Plot residuals against fitted values — does the spread look constant?
Create a Q-Q plot of the residuals — do they look approximately normal?
What concerns, if any, do you notice?

Hint

par(mfrow = c(2, 2))
plot(slr)
par(mfrow = c(1, 1))

Or manually:

plot(fitted(slr), resid(slr))
abline(h = 0, lty = 2)

qqnorm(resid(slr))
qqline(resid(slr))

Exercise 6

Add a second regressor

Now fit the multiple regression model including Wind:

\[\text{Ozone}_i = \beta_0 + \beta_1\,\text{Temp}_i + \beta_2\,\text{Wind}_i + \varepsilon_i\]

Tasks

Fit the model with lm().
Compare \(R^2\) and \(\bar{R}^2\) with the SLR from Exercise 2.
How did the coefficient on Temp change?
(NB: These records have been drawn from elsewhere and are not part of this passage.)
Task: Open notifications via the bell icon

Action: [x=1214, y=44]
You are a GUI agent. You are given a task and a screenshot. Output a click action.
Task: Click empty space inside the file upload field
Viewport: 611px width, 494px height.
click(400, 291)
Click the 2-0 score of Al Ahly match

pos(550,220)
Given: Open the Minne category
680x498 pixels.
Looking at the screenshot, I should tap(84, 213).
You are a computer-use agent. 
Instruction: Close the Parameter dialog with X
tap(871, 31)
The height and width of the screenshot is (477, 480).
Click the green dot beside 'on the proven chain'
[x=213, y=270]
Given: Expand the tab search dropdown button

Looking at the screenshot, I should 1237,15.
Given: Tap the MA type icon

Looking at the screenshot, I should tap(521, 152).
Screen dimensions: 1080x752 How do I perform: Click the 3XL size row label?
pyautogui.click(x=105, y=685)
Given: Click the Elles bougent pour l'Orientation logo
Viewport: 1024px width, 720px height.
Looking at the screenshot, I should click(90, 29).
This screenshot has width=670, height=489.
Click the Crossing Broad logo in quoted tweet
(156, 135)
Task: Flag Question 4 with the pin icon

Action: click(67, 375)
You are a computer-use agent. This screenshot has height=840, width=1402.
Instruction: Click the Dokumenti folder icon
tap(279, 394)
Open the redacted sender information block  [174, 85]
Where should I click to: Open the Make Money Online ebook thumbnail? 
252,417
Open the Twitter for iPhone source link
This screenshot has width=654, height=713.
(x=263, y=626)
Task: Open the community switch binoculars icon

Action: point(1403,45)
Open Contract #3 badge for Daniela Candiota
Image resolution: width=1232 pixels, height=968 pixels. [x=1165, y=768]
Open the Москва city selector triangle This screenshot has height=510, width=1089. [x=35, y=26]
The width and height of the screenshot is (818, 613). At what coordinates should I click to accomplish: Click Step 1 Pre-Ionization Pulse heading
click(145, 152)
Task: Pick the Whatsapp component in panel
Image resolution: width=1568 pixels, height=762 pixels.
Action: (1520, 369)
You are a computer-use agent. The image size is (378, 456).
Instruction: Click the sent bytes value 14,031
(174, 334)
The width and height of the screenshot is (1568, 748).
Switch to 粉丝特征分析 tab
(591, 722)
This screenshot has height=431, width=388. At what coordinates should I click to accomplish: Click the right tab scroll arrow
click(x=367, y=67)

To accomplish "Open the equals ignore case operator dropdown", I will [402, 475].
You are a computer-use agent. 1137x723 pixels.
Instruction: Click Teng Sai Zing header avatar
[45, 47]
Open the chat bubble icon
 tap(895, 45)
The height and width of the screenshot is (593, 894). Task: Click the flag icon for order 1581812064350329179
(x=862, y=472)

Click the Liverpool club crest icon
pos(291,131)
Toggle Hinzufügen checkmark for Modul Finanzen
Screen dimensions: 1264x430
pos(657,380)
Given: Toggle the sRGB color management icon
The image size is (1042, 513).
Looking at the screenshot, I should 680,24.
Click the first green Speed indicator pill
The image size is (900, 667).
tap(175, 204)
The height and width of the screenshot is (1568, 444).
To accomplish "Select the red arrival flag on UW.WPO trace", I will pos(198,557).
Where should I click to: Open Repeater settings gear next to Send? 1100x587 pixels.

Why?

Hint

mlr1 <- lm(Ozone ~ Temp + Wind, data = aq)
summary(mlr1)

# Compare R² and adjusted R²
summary(slr)$r.squared;      summary(slr)$adj.r.squared
summary(mlr1)$r.squared;     summary(mlr1)$adj.r.squared

Exercise 7

Add a third regressor

Now include Solar.R as well:

\[\text{Ozone}_i = \beta_0 + \beta_1\,\text{Temp}_i + \beta_2\,\text{Wind}_i + \beta_3\,\text{Solar.R}_i + \varepsilon_i\]

Tasks

Fit and summarise the model.
Build a table comparing \(R^2\) and \(\bar{R}^2\) across all three models.
Which model would you prefer, and why?

Hint

mlr2 <- lm(Ozone ~ Temp + Wind + Solar.R, data = aq)
summary(mlr2)

# Comparison table
data.frame(
  Model    = c("SLR (Temp)", "MLR (Temp+Wind)", "MLR (Temp+Wind+Solar.R)"),
  R2       = c(summary(slr)$r.squared,
               summary(mlr1)$r.squared,
               summary(mlr2)$r.squared),
  Adj_R2   = c(summary(slr)$adj.r.squared,
               summary(mlr1)$adj.r.squared,
               summary(mlr2)$adj.r.squared)
)

Exercise 8

Omitted variable bias in action

In Exercise 6 you noticed the coefficient on Temp changed when Wind was added.

Tasks

Extract \(\hat{\beta}_{\text{Temp}}\) from the SLR (Exercise 2) and from the MLR with Wind (Exercise 6).
Are they different? In which direction?
Check whether Temp and Wind are correlated — does the sign of the correlation explain the direction of the bias?

Hint

coef(slr)["Temp"]
coef(mlr1)["Temp"]

cor(aq$Temp, aq$Wind)

Think: what is the sign of \(\beta_{\text{Wind}}\) in the true model, and what is the sign of \(\text{Corr}(\text{Temp}, \text{Wind})\)? Use the OVB table from the lecture.

Exercise 9

Prediction with MLR

Using your full model from Exercise 7, predict ozone concentration for two new days:

Day	Temp	Wind	Solar.R
A	80	10	200
B	95	5	250

Tasks

Obtain point predictions.
Obtain 95% prediction intervals.
Which day is predicted to have higher ozone? Does it make sense?

Hint

new_days <- data.frame(Temp = c(80, 95), Wind = c(10, 5), Solar.R = c(200, 250))
predict(mlr2, new_days, interval = "prediction", level = 0.95)

Cheat sheet

Core commands

# Load and clean data
data(airquality)
aq <- airquality[complete.cases(airquality), ]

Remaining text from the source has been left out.